■ **Dataset extract**
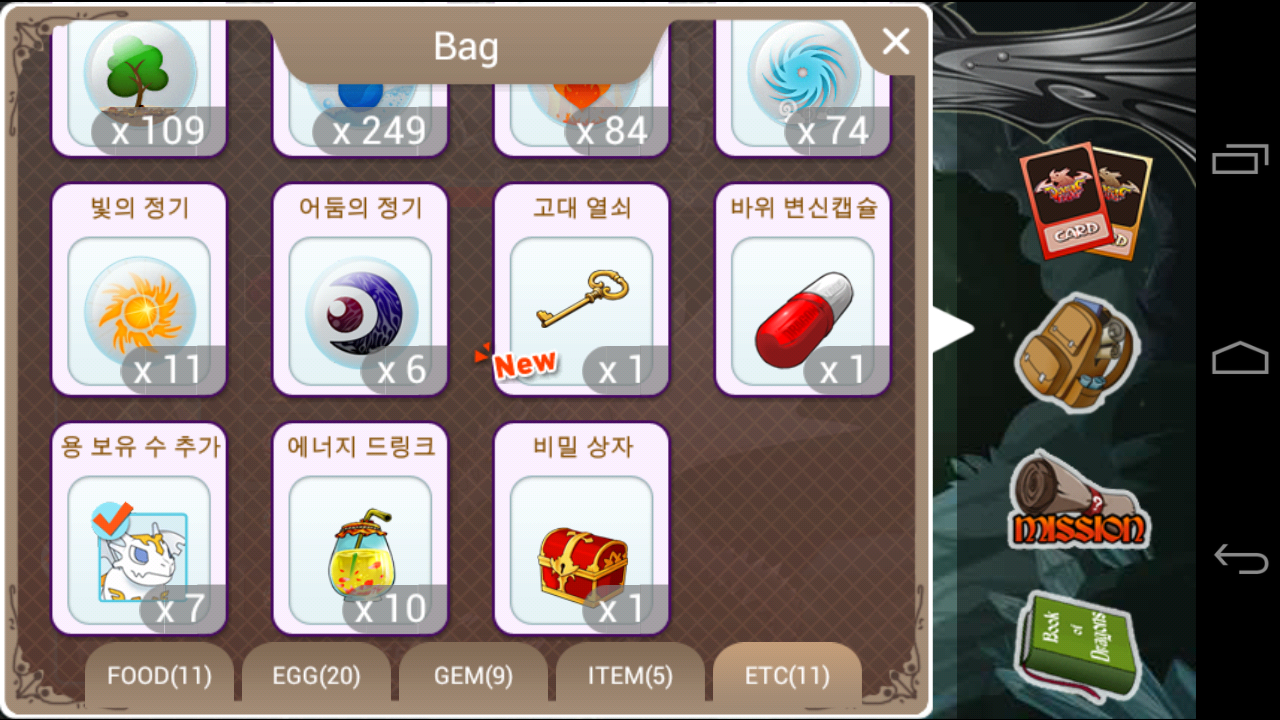
Task: Close the Bag window
Action: [895, 41]
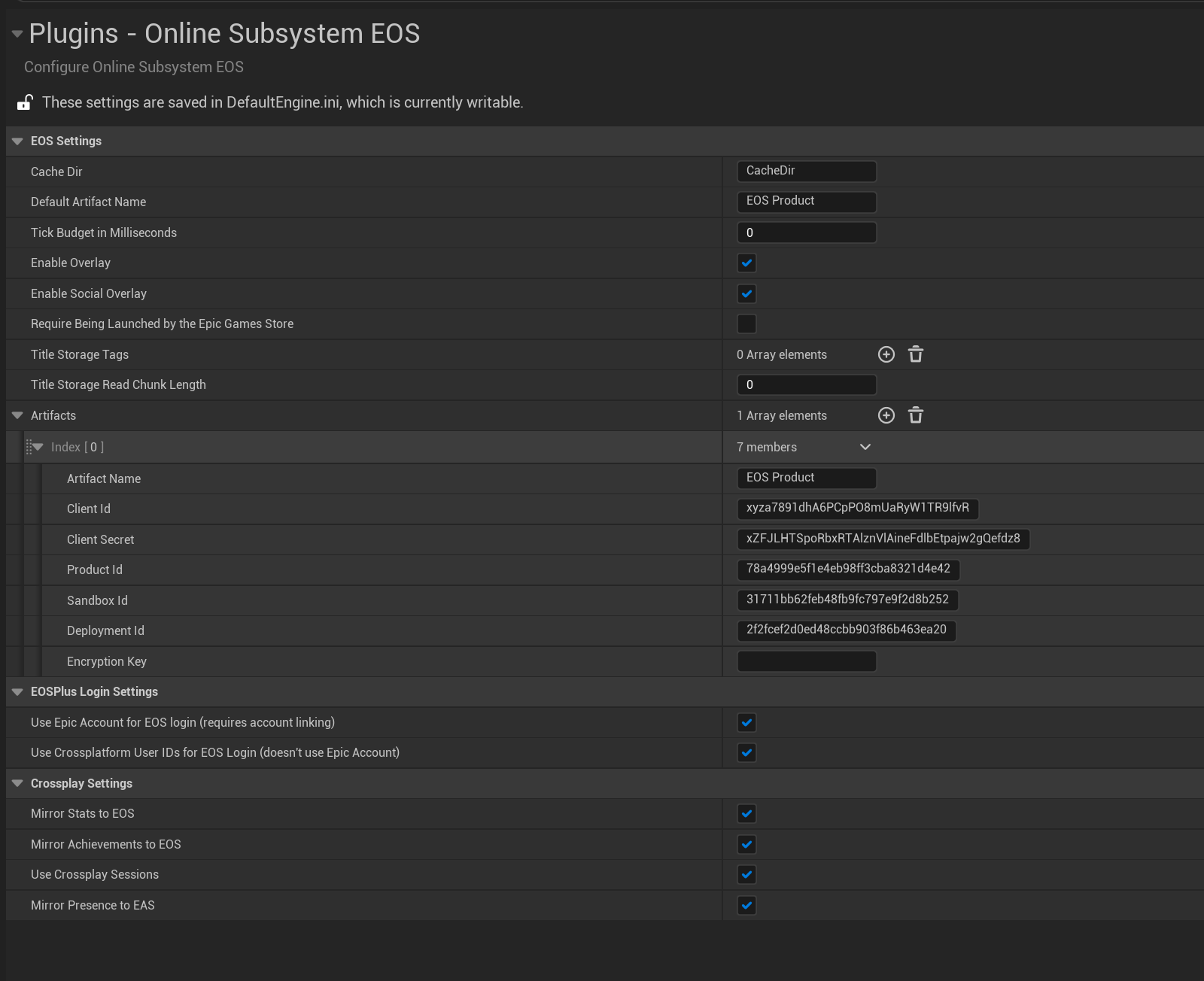1204x981 pixels.
Task: Add a new Artifacts array element
Action: (x=886, y=415)
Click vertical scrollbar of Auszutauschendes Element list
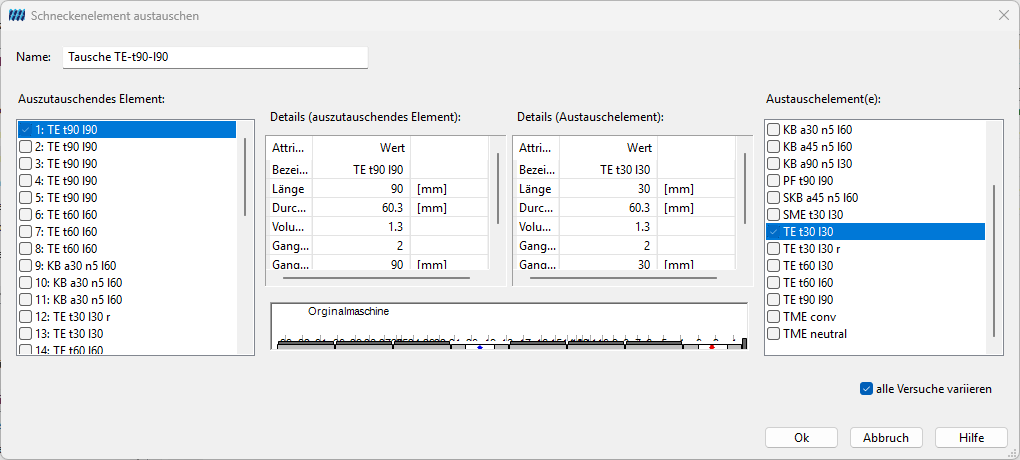The image size is (1020, 460). tap(245, 177)
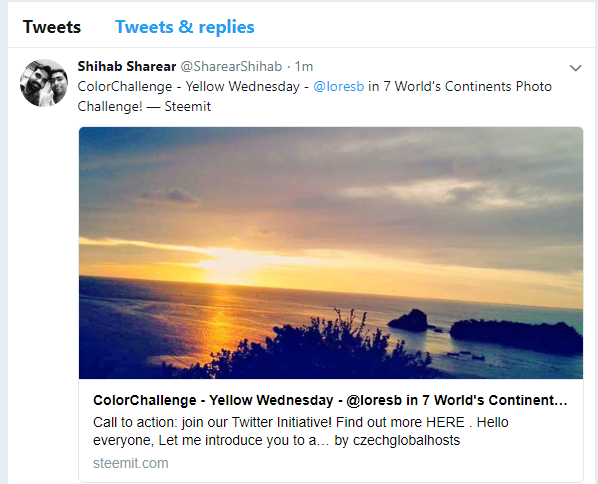Switch to the Tweets tab
This screenshot has height=484, width=598.
coord(52,27)
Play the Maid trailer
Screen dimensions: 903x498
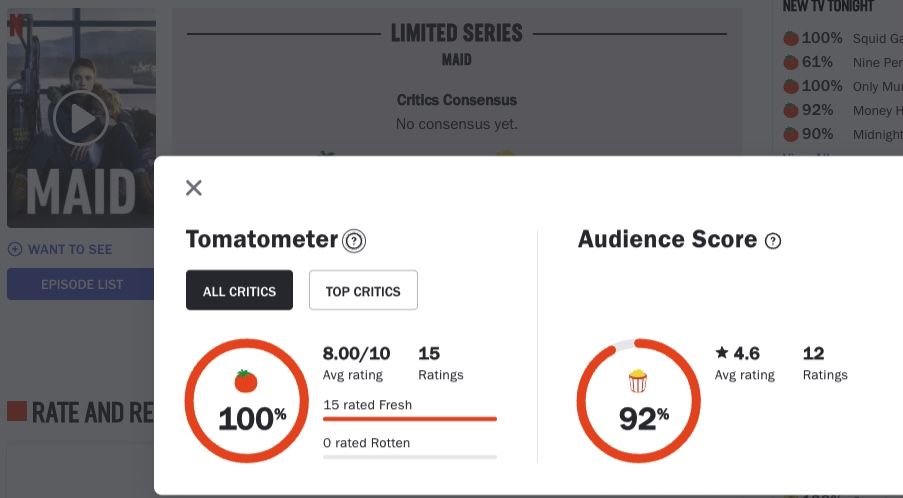pos(81,118)
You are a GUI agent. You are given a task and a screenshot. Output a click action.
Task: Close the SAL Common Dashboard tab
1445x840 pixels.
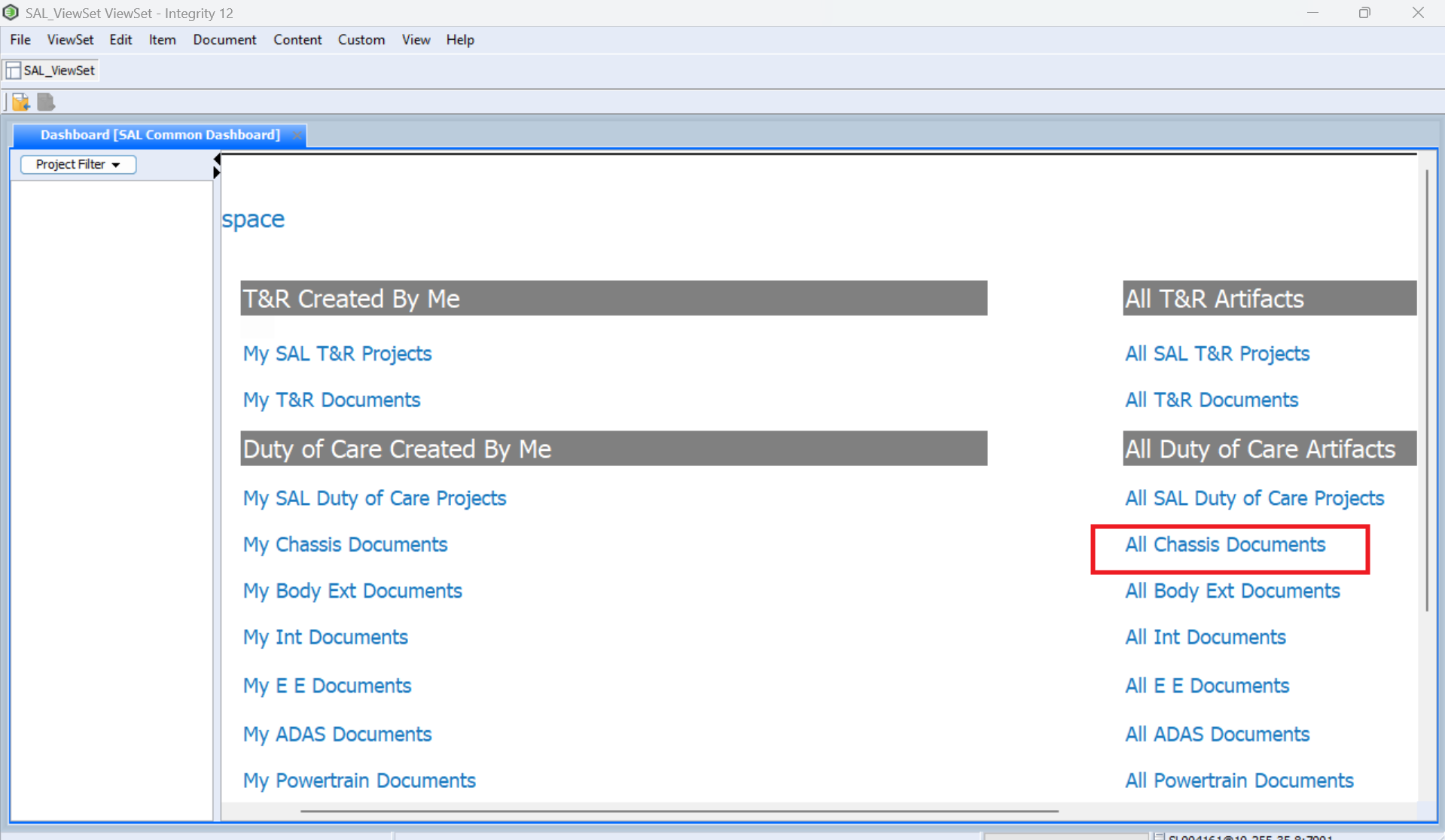(297, 135)
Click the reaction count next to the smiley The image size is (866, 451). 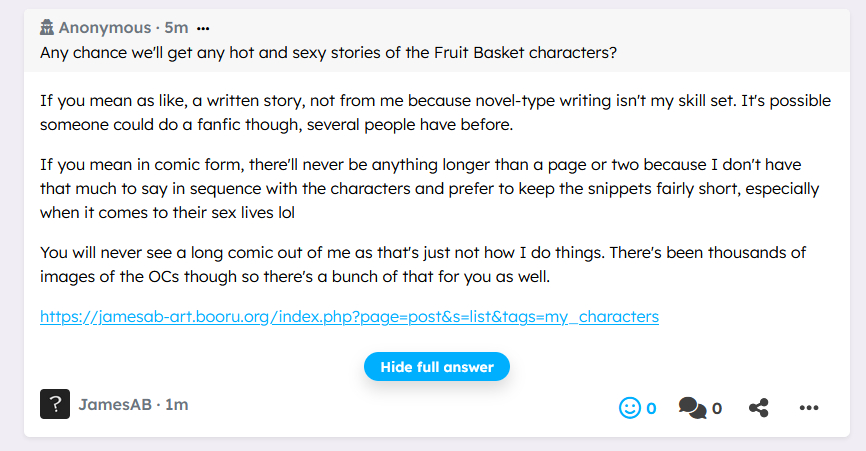pyautogui.click(x=651, y=408)
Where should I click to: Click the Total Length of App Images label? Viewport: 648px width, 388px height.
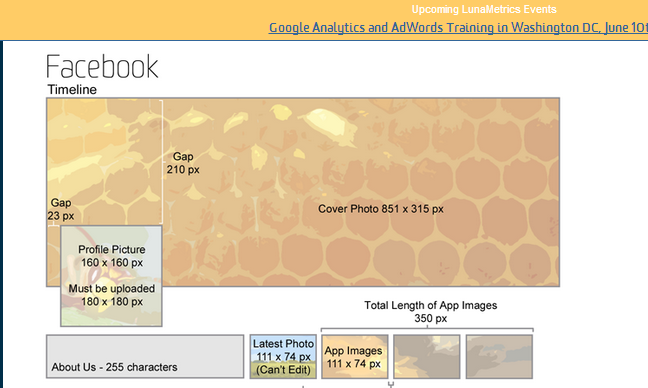(430, 312)
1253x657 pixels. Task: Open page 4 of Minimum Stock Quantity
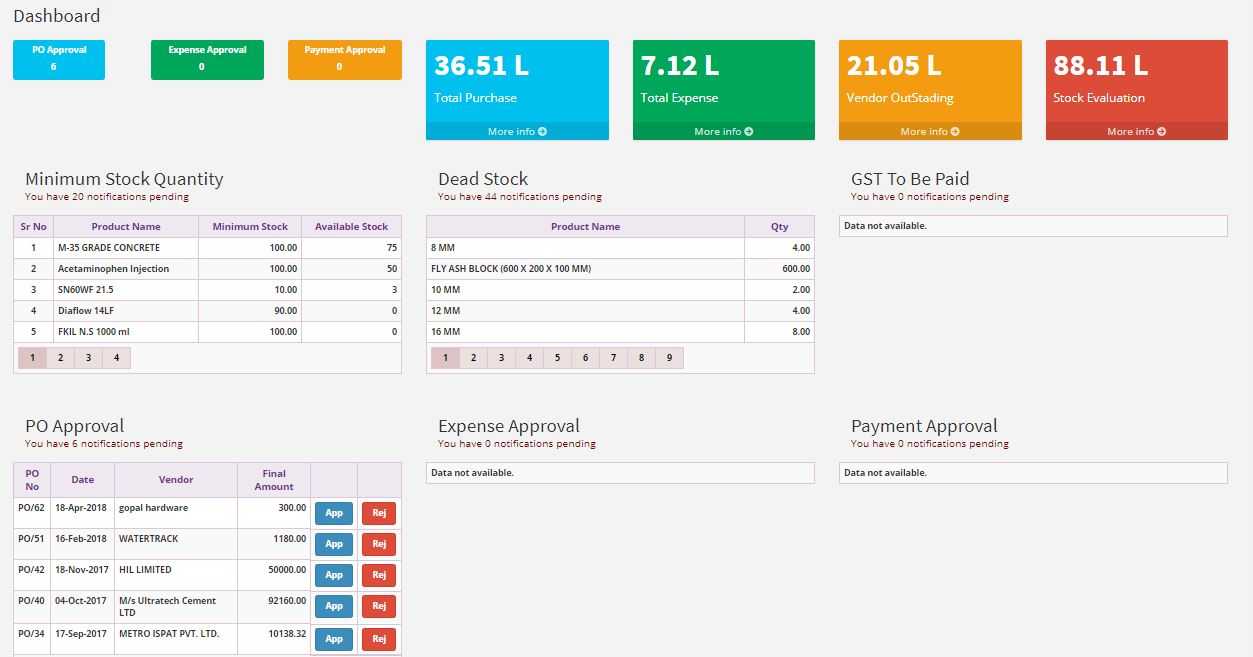116,357
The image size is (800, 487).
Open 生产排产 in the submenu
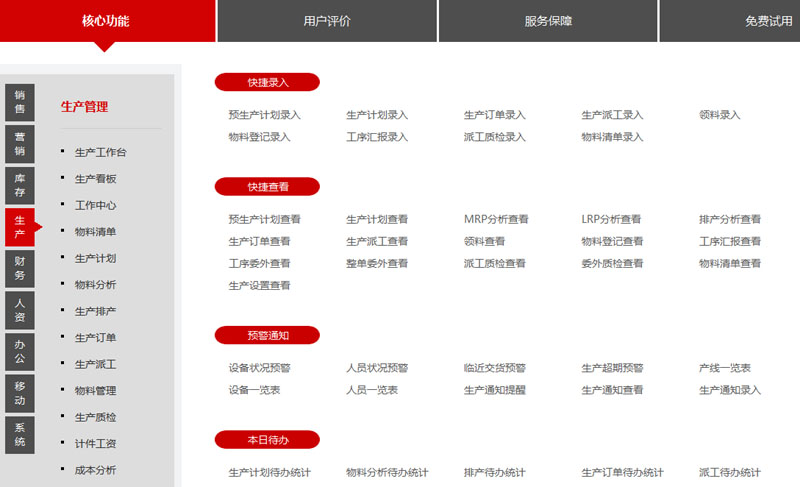pos(95,311)
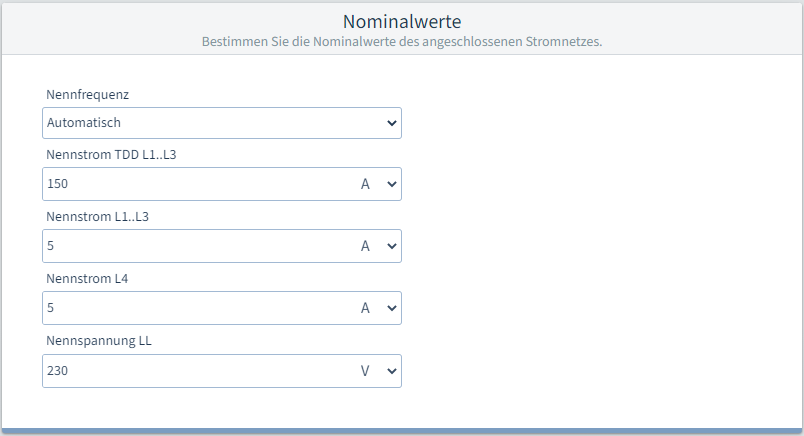Click the subtitle text about Stromnetz
The image size is (804, 436).
pyautogui.click(x=402, y=42)
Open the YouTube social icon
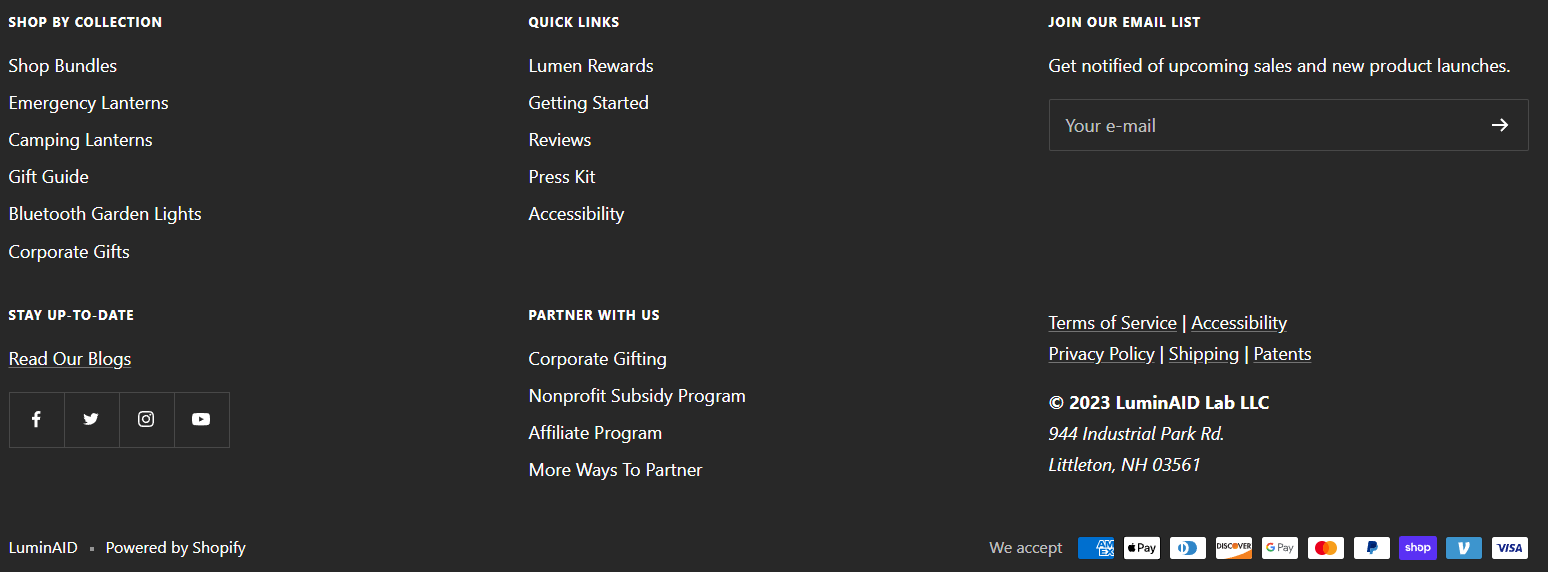This screenshot has width=1548, height=572. (202, 420)
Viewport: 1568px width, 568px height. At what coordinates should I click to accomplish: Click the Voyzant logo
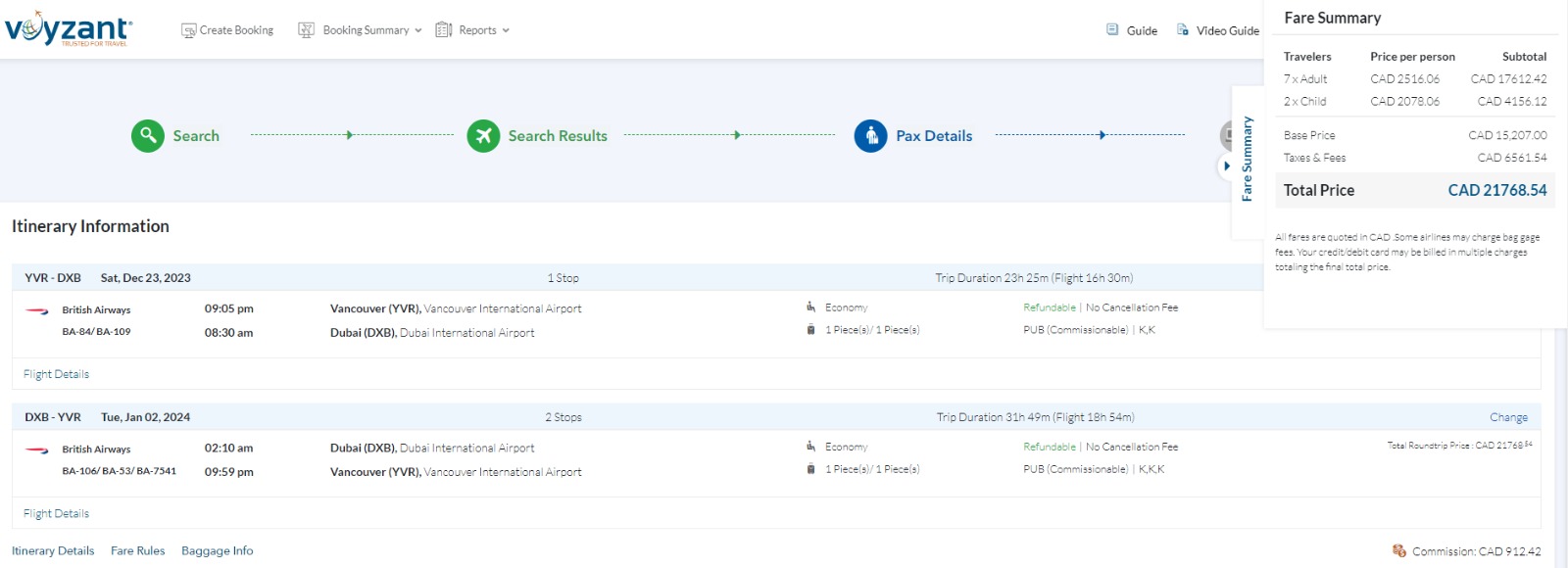[x=68, y=29]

■ **What is expected**
Starting at the line that contains "Where should I", output every line through the end of the data, both ends included, and nothing else; pictures stay out.

■ **Response to the task**
Where should I click to: Click the Total Length of App Images label? Viewport: 648px width, 388px height.
(430, 312)
1253x657 pixels. Task: Open page 4 of Minimum Stock Quantity
116,357
The image size is (800, 487).
Open 生产排产 in the submenu
pos(95,311)
Click the subtitle text about Stromnetz
The image size is (804, 436).
pyautogui.click(x=402, y=42)
Open the YouTube social icon
This screenshot has width=1548, height=572. (202, 420)
Viewport: 1568px width, 568px height. At what coordinates should I click to accomplish: Click the Voyzant logo
[x=68, y=29]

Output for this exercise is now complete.